Elle possède également des vertus médicinales :

  • au niveau digestif (antiparasitaire, détoxifiant) ;
  • au niveau cutané :
    • contre le vieillissement de la peau ;
    • pour favoriser la cicatrisation et traiter les plaies ;
      • pour soigner les brûlures

La cire d’abeille

La cire est le matériau de construction des rayons. Elle sert à bâtir les alvéoles qui pourront indifféremment recevoir du miel, du pollen ou du couvain. Ce sont les jeunes abeilles ouvrières de moins de 20 jours qui produisent la cire. Les écailles de couleur blanche sont produites par une des glandes cirières. Les pattes arrières raclent les 8 squames de cire que l’on trouve sur les sternites. Les écailles sont si légères qu’il en faut environ un million pour produite 1 kg de cire.

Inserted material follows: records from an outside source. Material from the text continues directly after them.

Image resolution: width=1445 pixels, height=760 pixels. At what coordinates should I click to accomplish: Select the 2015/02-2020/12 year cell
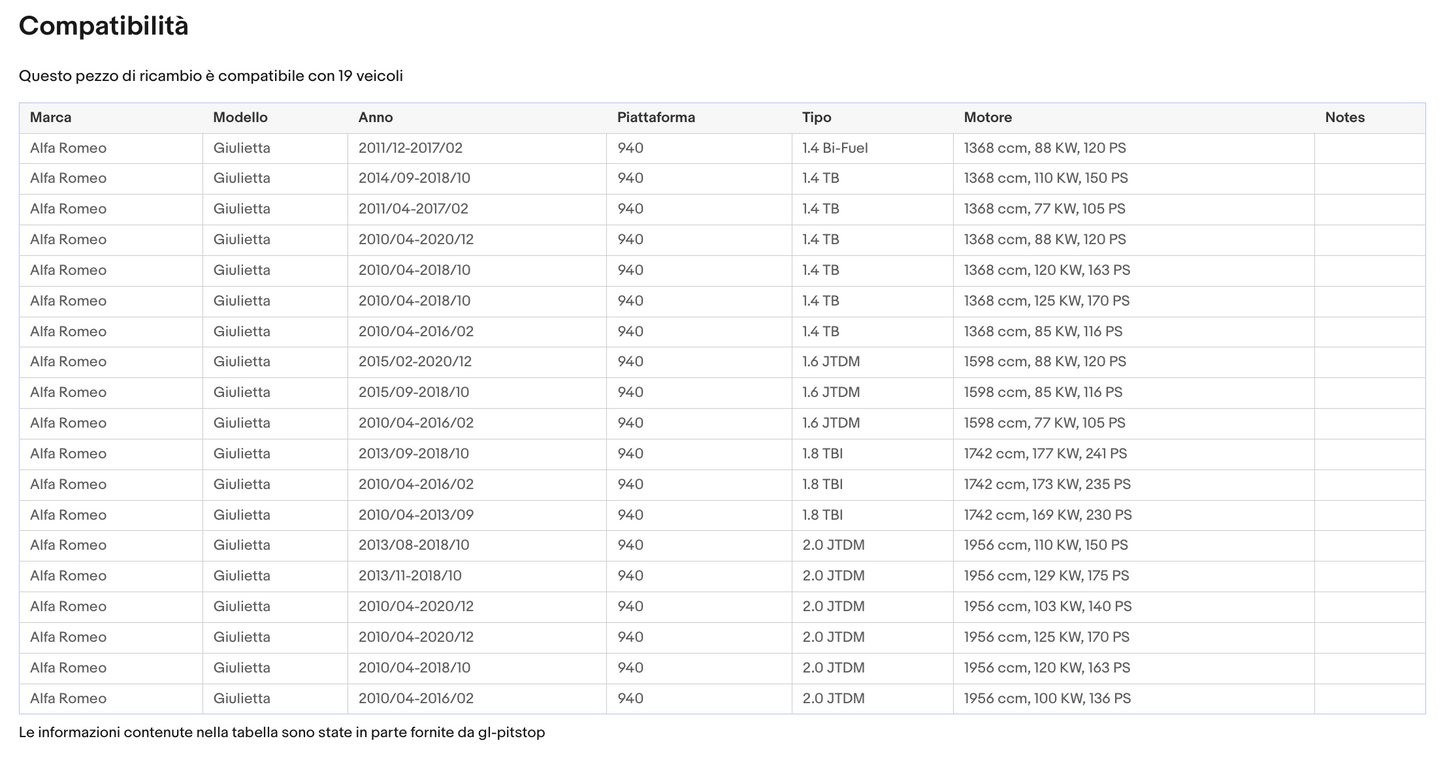[x=414, y=362]
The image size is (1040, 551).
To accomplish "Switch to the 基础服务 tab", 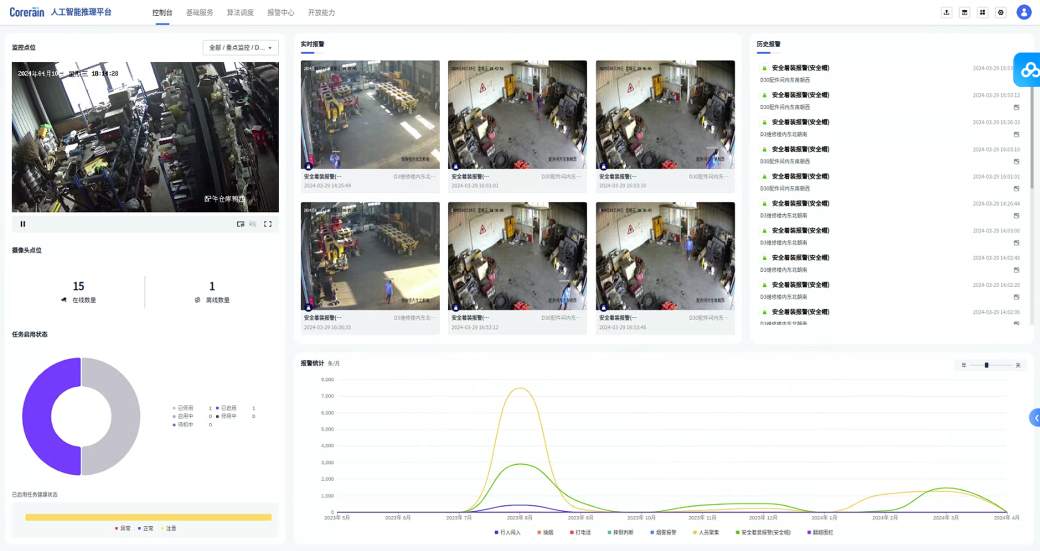I will click(200, 13).
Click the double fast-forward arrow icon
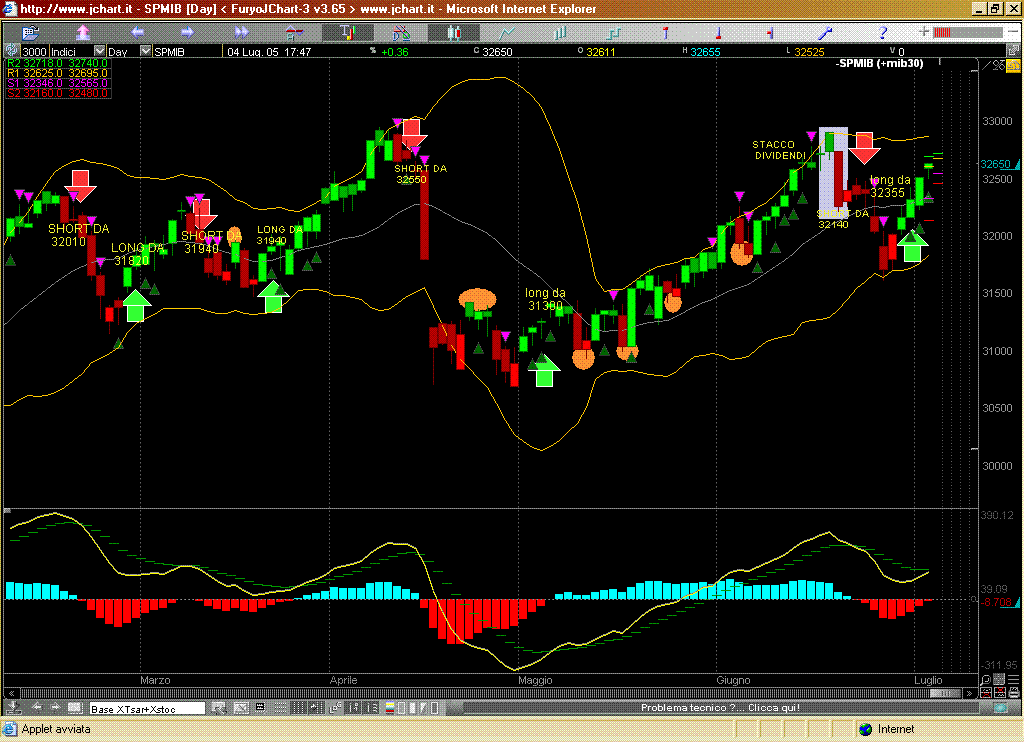This screenshot has height=742, width=1024. (x=241, y=32)
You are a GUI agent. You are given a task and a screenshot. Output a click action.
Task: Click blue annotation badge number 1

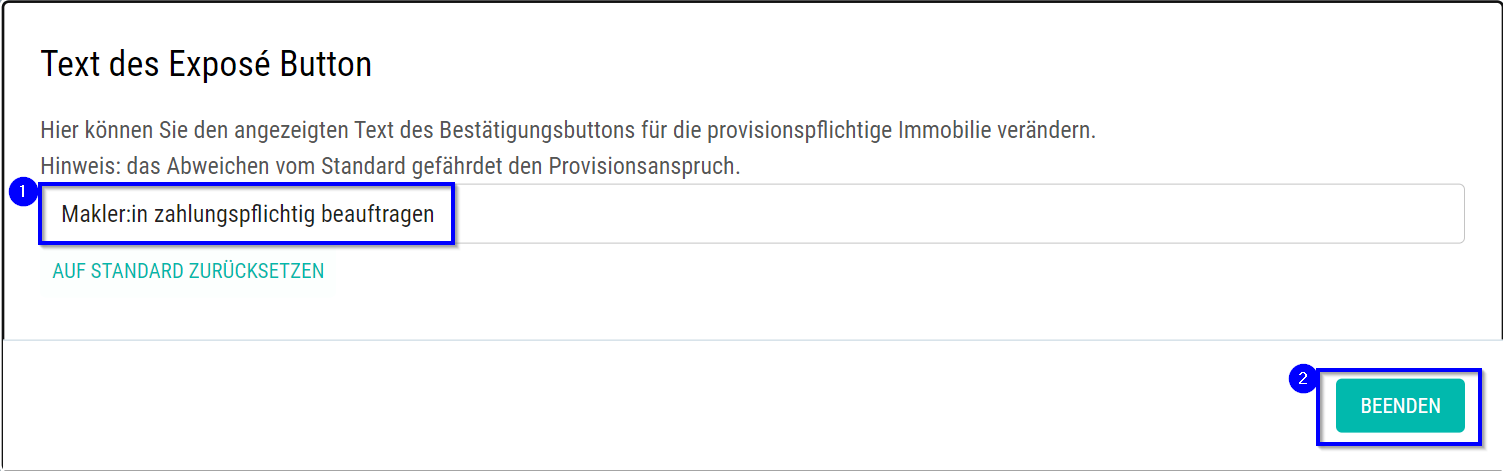[23, 192]
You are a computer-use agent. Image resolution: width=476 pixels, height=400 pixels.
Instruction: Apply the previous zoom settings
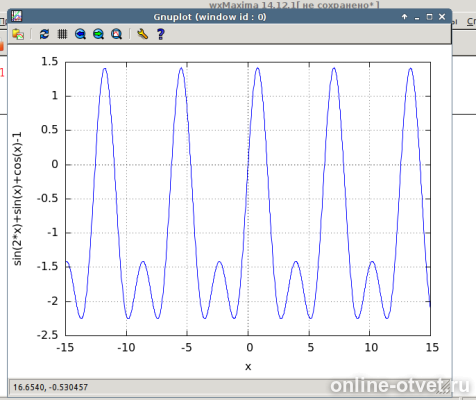[x=80, y=34]
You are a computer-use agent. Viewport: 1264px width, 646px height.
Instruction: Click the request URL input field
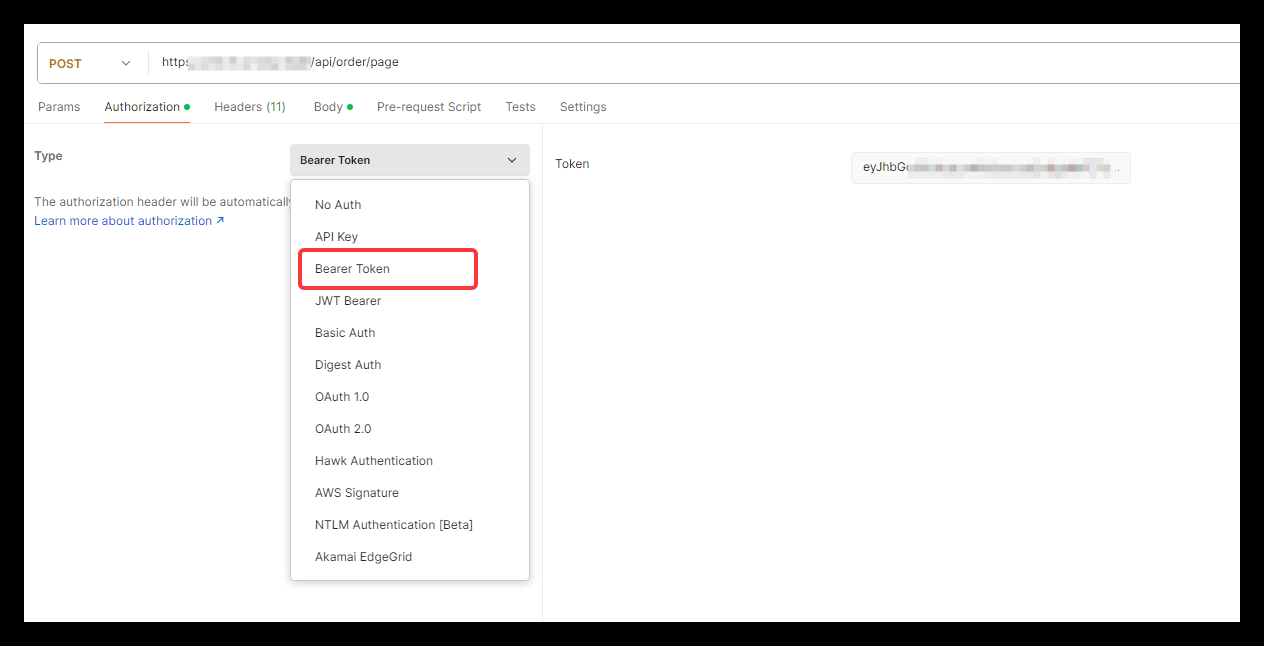pyautogui.click(x=690, y=62)
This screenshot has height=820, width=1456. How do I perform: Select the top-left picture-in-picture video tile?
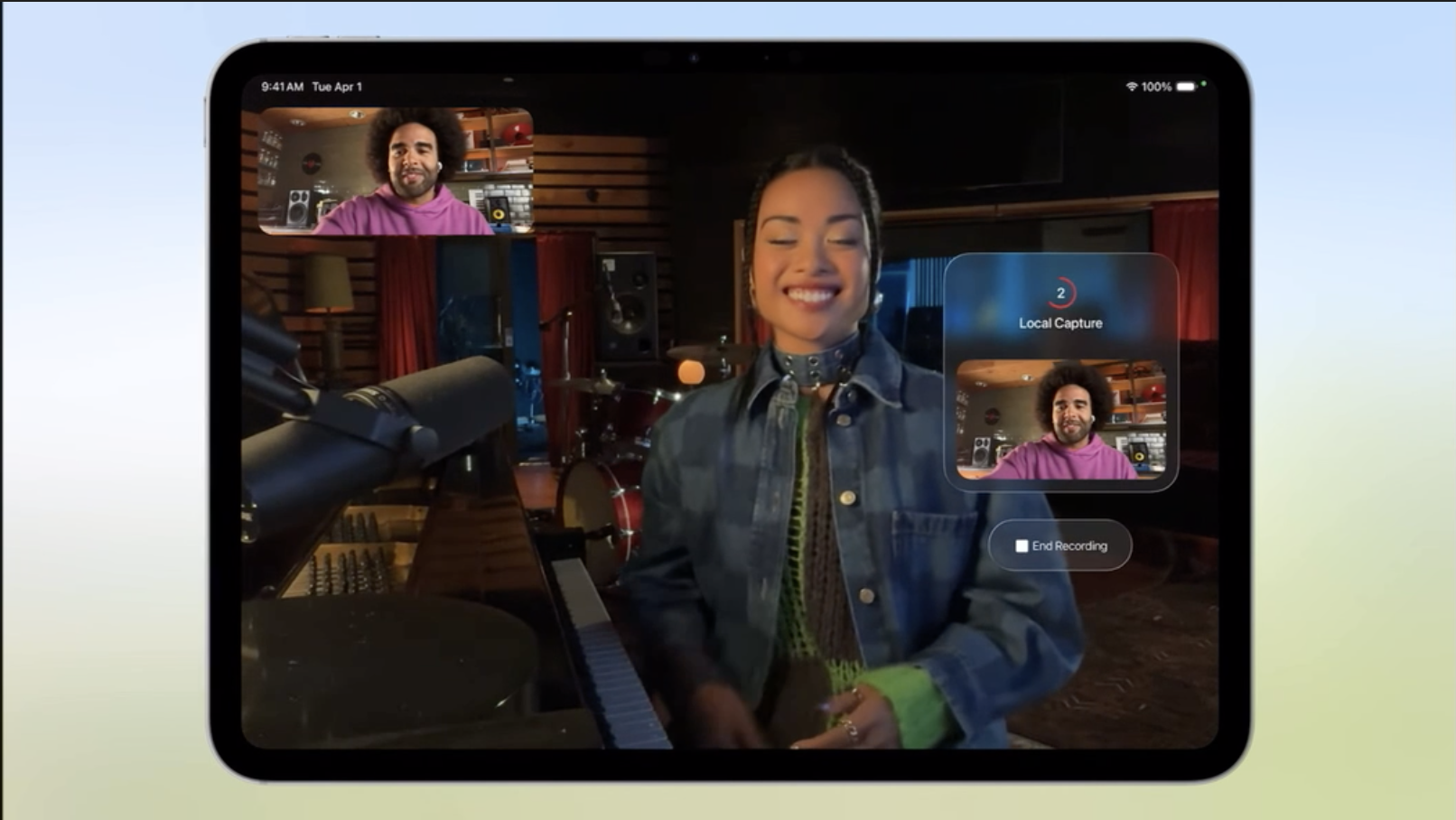tap(396, 171)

Pour produire de la cire il faut que la température dans laquelle se trouvent les cirières soit entre 33° et 36° C.
Pour produire 1 kg de cire les abeilles consomment entre 6 et 12 kg de miel.
Les abeilles incorporent 5 % de propolis et de pollen à la pâte ce qui a pour effet de permettre sa solidification à la température de la colonie ;

Elle a bien sur de multiples intérêts tant au niveau industriel (cosmétique…), qu’alimentaire(additif E901, revêtement pour le fromage..),que  pour l’apiculture, elle est confiée à un gaufreur qui va la transformé en cire gaufrée, mais aussi pour la fabrication de bougie et de produit ménager(cirage des parquet) .
Attention elle est très inflammable.

Le venin d’abeille

Il est utilisé en rhumatologie, cardiologie, maladies auto-immunes.